(What is being asked):
Print the entries from the line with "The width and height of the screenshot is (1920, 1080). What" up to and including the line with "center [542, 628].", copying each line exactly.

(Dataset rows):

— Begin —

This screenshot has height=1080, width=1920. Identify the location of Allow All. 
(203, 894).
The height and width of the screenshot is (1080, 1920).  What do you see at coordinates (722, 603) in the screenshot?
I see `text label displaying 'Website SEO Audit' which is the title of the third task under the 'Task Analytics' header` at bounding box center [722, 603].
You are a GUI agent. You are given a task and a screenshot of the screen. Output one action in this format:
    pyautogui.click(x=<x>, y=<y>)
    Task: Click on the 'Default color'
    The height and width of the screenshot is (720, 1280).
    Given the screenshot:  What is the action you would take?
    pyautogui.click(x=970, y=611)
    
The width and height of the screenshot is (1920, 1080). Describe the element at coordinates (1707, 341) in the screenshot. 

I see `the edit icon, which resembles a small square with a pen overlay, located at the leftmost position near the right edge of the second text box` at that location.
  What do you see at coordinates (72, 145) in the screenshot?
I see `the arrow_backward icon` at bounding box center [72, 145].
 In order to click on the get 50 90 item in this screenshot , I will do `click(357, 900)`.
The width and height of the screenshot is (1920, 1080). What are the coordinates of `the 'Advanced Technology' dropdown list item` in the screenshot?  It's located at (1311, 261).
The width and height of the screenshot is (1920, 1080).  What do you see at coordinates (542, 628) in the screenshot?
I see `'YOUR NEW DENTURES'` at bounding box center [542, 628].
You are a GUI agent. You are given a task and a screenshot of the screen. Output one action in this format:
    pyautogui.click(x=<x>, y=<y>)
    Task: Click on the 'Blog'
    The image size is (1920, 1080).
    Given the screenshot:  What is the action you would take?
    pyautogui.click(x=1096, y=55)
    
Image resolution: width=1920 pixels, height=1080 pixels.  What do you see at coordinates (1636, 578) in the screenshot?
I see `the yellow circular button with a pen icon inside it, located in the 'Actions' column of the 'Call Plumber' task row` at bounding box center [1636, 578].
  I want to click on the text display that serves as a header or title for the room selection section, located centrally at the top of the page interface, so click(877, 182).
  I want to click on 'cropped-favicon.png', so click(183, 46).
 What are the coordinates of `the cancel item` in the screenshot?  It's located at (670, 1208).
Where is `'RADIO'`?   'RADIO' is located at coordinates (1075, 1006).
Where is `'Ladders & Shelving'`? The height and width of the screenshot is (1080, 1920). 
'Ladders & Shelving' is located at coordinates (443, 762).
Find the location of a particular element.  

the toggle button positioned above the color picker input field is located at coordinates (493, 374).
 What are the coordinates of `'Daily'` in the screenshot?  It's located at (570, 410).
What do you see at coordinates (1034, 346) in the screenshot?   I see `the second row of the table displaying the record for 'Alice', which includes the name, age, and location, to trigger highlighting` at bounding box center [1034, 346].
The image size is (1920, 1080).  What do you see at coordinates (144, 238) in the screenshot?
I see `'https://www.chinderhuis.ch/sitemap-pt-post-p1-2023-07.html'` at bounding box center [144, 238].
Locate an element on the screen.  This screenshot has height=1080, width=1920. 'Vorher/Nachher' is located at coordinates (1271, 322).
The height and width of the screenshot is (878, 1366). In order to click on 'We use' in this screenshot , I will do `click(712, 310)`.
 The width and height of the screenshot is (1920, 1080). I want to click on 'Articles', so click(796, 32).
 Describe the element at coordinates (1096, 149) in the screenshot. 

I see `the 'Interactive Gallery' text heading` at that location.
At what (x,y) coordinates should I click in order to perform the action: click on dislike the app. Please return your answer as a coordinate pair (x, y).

— End —

(Solution for this task):
The width and height of the screenshot is (1920, 1080). What are the coordinates of `the 'Advanced Technology' dropdown list item` in the screenshot?  It's located at (1311, 261).
The width and height of the screenshot is (1920, 1080).  What do you see at coordinates (542, 628) in the screenshot?
I see `'YOUR NEW DENTURES'` at bounding box center [542, 628].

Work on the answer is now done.